═══ Excerpted passage

Despite the push for pyrolysis, the reality remains stark. Plastic production continues to rise, doubling approximately every 15 to 20 years, undermining the efforts to curb its environmental footprint. "This isn't sustainable," states Tim Miller, a vice president at the Ohio-based Royal Paper Stock. His remark underscores the ongoing challenge of reducing plastic usage without a clear and effective strategy in place.

America Confronts Its Plastic Waste Crisis
America Confronts Its Plastic Waste Crisis© Getty Images/Ezra Acayan
 

Recycling Realities and Industry Responses

Post-World War II, plastic emerged as a miracle material—cheap, versatile, and abundant. It fueled decades of consumerism, epitomized by the American dream of endless abundance. However, as environmental awareness grew, so did scrutiny over the sustainability of plastic consumption. In response, the oil and chemical industries explored recycling, only to determine it wasn't economically viable on a large scale. This led to a shift in strategy: instead of reducing production, companies promoted recycling as a solution, despite the small percentage of plastic actually being recycled effectively.

Notably, most recycling of plastic involves downcycling—turning used plastics into products of lesser quality before they ultimately end up in landfills or incinerators. Despite this, companies have continued to promote recycled products, even though these often contain little to no recycled material. This approach has been criticized as misleading, offering a false sense of sustainability to consumers.

Moreover, recent developments have further exposed the limitations of recycling as a standalone solution. The narrative around recycling, heavily promoted by industry-funded campaigns, has been instrumental in deflecting responsibility from producers to consumers. For instance, the infamous "Crying Indian" commercial of the 1970s, funded by beverage and packaging corporations, depicted a Native American man shedding a tear over littered landscapes, effectively shifting the blame for pollution onto the public.

Policy Shifts and New Paradigms

The urgency of resolving America's plastic crisis has catalyzed various policy shifts and spurred innovation in recycling technologies. One notable initiative is the adoption of pyrolysis. This process, although still controversial, represents an attempt to innovate within the recycling industry by converting plastic waste back into usable crude oil. The Akron, Ohio facility operated by Alterra Energy exemplifies this approach, claiming to transform "plastics back into their original building blocks." Despite these claims, the effectiveness and environmental impact of pyrolysis have been questioned. Recent studies suggest that the process might actually be more harmful than producing new plastic, due to the emissions and energy consumed.

Moreover, the pyrolysis industry faces significant challenges. Facilities across the U.S. have struggled with profitability and operational efficiency, leading to closures and financial losses, such as the recent shutdown of a pyrolysis plant in Oregon after immense financial setbacks. The reliance on substantial public subsidies and the limited success in achieving closed-loop recycling (where materials are perpetually recycled without quality degradation) have further fueled skepticism about this technology's viability as a long-term solution.

Despite these hurdles, there is a growing consensus that tackling plastic pollution requires more than technological fixes—it demands systemic changes. The recent initiatives by former New York City Mayor Mike Bloomberg, who launched an $85 million campaign to combat the proliferation of petrochemical facilities, underscores the critical need for regulatory and policy interventions. Bloomberg's campaign aims to address the environmental and health impacts of these plants, highlighting the broader implications of plastic production on community well-being and sustainability.

══════
═══ Information supplied

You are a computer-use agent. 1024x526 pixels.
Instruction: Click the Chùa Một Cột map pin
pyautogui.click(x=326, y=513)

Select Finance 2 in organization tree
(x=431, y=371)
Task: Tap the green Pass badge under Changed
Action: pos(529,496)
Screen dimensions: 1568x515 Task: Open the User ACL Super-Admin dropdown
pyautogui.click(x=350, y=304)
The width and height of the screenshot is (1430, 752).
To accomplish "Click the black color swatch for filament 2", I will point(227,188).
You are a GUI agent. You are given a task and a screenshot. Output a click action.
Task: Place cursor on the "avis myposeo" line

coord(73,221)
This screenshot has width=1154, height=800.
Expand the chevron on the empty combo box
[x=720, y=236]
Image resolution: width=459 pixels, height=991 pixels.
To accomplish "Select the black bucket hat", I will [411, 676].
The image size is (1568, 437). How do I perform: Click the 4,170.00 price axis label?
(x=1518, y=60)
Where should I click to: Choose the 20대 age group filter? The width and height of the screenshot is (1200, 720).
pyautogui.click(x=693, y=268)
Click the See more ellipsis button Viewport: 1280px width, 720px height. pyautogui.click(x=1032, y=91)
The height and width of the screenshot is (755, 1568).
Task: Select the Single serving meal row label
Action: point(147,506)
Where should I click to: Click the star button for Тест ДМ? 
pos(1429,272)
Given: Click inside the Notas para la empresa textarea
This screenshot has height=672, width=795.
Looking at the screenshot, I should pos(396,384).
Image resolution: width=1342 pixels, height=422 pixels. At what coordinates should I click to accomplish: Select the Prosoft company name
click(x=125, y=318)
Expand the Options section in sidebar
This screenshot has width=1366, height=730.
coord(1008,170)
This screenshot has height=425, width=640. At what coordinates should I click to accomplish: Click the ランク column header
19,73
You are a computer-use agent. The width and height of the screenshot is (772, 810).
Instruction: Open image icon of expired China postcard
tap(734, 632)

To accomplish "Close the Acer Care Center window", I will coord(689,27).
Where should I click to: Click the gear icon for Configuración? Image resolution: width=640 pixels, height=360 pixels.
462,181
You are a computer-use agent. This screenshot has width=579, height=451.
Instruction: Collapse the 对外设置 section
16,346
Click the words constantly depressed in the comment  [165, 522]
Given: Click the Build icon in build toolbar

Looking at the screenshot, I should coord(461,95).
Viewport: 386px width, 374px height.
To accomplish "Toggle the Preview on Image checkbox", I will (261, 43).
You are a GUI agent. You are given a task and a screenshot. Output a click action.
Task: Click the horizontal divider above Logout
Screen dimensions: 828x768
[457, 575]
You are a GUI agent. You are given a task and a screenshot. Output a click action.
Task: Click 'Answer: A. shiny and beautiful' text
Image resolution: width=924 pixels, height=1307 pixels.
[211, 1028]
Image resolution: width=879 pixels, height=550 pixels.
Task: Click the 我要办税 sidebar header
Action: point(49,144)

══════

Answer these questions from the article on America's plastic waste crisis:
(a) How often does plastic production roughly double?
(b) In what city is the pyrolysis facility operated by Alterra Energy?
(c) How large was the campaign launched by Mike Bloomberg?
The listing above has no connection to the article on America's plastic waste crisis.

◆ **Completed task**:
(a) Approximately every 15 to 20 years.
(b) Akron, Ohio.
(c) $85 million.